Stored records
+---+
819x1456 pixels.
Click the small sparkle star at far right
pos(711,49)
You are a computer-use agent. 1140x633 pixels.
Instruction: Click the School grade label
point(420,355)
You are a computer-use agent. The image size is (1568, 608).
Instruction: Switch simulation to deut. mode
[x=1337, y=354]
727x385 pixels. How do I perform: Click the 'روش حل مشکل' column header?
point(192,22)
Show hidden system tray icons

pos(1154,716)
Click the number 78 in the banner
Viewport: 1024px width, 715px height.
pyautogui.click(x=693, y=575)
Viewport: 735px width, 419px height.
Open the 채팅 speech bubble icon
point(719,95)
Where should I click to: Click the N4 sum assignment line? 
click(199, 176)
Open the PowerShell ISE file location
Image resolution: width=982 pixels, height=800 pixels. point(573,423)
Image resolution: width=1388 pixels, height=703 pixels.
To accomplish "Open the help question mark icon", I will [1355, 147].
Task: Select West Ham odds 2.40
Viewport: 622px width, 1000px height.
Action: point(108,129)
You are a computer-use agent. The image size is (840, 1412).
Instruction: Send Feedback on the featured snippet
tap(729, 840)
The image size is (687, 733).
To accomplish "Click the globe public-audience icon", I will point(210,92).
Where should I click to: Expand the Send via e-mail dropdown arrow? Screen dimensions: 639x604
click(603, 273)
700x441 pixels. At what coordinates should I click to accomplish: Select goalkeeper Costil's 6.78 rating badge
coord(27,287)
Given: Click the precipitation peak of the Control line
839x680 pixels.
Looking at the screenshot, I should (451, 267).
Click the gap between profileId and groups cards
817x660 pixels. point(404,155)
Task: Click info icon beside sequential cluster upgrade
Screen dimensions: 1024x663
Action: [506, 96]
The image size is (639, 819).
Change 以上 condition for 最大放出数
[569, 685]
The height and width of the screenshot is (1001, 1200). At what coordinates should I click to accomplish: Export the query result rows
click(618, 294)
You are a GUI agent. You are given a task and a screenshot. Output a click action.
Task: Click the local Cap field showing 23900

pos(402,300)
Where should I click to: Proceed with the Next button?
+---+
■ Exercise directions: Each line of the data that includes "agent" should be copied.

■ Output for this task:
You are a computer-use agent. 1140x633 pixels.
You are a computer-use agent. The image size is (1568, 608).
You are a computer-use agent. The image size is (840, 1412).
You are a GUI agent. You are given a task and a screenshot. Output a click action.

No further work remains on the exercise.